A law to clear up confusion about what constitutes “nepotism” for school-based hiring passed on the next-to-last day of the session. The law defines a relative as “the spouse, a dependent, an adult child or his or her spouse, a parent, a spouse’s parent, or a sibling or his or her spouse, of another person”. Further, the law states that no person can be hired if the applicant’s immediate supervisor is a relative. Here’s that law. (More on this soon.)
Erin’s Law was passed on the final day of the session. It established The Governor’s Task Force on Prevention of Sexual Abuse of Children which will determine how to educate children in pre-kindergarten through twelfth grade on child sexual abuse prevention. Here’s that law.
The Flexible School Calendar Act also made it through in the final days of the session. It allows local boards of education the flexibility to set their own school calendars with no mandatory start or end date. The calendar must include 180 instructional days or the hourly equivalent, calculated to be 1080 hours. Teachers’ salaries must be paid according to the state minimum salary schedule regardless of the actual number of days in the calendar. Here’s that law.
The amount that a retiree participating in the Teachers Retirement System (TRS) can earn working for an employer participating in the TRS was raised to $30,000. Annual increases based on the Consumer Price Index will continue as before. The only stipulation is that the retiree cannot be employed in a full-time capacity. Here’s that law.
The Alabama Student Religious Liberties Act was passed early in the session. It protects a student’s right to express a religious viewpoint in the same way that a secular viewpoint can be expressed. It specifically authorizes “see you at the pole” activities where students gather to pray before school. It also requires local boards of education to adopt a policy governing voluntary religious expression in its schools. Here is that law.
Here are a couple more:
SB383 – Created a textbook repository: “Publishers shall be required to use a qualified depository in Alabama for distribution of state or local adopted textbooks if requested to do so by the local board of education and shall have a sufficient supply of the adopted textbooks on deposit at a qualified depository for distribution or sufficient ability to provide access to digital textbooks as ordered through a qualified depository.” (Still figuring this one out.)
SB157 – Established the Fostering Hope Scholarship: Beginning with the 2016-2017 school year, persons currently or formerly in the state foster care program, including children adopted from the program at the age of 14 or older will have the opportunity to attend a two- or four-year public college or university with full tuition paid.
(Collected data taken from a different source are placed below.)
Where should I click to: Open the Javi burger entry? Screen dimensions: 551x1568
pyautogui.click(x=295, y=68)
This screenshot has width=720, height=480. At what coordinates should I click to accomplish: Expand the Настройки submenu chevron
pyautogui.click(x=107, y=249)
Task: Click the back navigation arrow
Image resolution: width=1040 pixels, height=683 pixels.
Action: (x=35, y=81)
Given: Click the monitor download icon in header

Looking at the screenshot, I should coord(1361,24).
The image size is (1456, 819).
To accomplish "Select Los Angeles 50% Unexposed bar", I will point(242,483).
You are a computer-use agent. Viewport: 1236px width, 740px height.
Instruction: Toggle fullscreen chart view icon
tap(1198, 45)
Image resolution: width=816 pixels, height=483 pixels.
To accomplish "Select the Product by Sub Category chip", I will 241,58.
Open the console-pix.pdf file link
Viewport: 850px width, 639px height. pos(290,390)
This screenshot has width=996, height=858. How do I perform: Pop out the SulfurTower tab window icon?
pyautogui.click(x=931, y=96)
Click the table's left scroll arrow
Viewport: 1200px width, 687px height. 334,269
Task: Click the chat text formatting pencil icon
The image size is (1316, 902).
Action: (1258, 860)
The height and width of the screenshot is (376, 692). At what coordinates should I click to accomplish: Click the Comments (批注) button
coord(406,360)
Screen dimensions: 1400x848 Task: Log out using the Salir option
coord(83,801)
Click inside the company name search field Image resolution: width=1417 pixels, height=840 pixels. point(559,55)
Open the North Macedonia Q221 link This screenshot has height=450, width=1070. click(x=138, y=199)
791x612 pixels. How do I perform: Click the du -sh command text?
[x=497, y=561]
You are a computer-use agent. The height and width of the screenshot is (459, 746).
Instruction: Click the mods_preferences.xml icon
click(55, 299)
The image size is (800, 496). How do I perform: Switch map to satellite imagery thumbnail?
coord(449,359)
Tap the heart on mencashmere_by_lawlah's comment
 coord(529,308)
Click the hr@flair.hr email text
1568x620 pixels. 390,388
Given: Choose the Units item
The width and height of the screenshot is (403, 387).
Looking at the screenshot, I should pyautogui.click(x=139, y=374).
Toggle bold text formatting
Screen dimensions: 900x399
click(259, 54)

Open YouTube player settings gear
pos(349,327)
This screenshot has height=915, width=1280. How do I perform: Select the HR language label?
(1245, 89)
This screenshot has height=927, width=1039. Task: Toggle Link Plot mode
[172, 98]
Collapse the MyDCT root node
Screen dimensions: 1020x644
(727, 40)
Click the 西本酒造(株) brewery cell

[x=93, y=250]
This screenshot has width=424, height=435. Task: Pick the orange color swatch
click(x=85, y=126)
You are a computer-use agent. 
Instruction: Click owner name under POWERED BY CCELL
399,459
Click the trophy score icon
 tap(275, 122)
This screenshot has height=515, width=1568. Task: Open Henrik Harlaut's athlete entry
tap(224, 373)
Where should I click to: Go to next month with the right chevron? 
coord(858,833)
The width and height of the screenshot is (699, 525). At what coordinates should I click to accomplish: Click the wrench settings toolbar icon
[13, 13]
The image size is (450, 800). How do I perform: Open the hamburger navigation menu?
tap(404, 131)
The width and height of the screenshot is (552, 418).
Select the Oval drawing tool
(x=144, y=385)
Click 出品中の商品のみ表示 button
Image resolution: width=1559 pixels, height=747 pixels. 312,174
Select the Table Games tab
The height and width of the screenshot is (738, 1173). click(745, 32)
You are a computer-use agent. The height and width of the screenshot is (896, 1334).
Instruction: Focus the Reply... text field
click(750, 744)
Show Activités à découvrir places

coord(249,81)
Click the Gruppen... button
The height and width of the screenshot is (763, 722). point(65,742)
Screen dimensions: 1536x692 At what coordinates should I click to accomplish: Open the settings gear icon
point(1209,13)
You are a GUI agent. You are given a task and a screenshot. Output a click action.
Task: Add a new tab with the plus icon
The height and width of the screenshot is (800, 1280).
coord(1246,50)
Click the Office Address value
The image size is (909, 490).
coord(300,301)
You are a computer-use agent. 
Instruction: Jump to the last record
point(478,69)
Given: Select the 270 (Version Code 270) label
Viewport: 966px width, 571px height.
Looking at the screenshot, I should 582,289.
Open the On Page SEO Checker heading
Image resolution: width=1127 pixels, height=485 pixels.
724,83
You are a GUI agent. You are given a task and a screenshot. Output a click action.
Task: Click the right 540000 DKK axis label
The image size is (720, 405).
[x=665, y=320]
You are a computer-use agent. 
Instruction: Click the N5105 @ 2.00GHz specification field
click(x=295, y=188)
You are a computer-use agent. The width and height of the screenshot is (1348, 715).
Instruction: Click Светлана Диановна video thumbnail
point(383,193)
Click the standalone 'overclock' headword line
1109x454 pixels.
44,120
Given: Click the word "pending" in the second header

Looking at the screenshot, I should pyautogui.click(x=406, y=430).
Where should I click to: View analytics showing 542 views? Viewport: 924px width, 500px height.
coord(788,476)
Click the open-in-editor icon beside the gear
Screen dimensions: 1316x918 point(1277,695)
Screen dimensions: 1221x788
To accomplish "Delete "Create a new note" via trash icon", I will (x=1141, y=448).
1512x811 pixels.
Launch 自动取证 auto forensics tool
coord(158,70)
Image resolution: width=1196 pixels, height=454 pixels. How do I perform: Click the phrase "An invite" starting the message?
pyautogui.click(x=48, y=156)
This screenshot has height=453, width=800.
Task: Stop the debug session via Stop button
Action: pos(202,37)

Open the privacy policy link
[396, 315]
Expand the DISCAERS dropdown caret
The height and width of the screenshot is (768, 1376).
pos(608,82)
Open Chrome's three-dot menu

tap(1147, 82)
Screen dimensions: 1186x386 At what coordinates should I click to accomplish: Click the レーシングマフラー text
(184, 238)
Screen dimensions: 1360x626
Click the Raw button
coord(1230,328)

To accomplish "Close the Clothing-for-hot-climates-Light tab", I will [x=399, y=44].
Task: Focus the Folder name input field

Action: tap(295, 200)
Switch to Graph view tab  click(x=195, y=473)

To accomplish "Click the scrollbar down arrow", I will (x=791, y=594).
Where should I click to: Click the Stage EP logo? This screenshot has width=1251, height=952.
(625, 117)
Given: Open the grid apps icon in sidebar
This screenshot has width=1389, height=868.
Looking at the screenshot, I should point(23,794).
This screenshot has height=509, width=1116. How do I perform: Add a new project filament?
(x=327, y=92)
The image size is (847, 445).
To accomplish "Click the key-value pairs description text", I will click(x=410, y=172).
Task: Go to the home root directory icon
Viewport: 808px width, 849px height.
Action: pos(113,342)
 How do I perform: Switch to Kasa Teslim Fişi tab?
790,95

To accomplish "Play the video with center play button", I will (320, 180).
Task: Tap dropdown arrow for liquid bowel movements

The scholarship can also be used for “job training courses or skill certifications that are offered by any public two-year or four-year institution of higher education in the state or other publicly funded training programs in the state, and not considered an associate’s degree, if the courses or certifications are first approved by the department.”
The remaining four are related to K-12 education, and (arguably) won’t necessarily directly affect what happens in Alabama’s classrooms next year.
For the record, they are:
- HB264 – Regarding competitive bidding (and how to get around certain provisions of the current law),
- HB331 – Regarding reconstruction of schools with materials superior to original materials,
- HB336 – Regarding impeachment; applies to State Board of Education and other elected officials, and
- SB160 – Requiring state agencies who receive federal funding to report amounts to Joint Committee prior to October 31 each year, including requirement for ALSDE to report amounts for all public schools.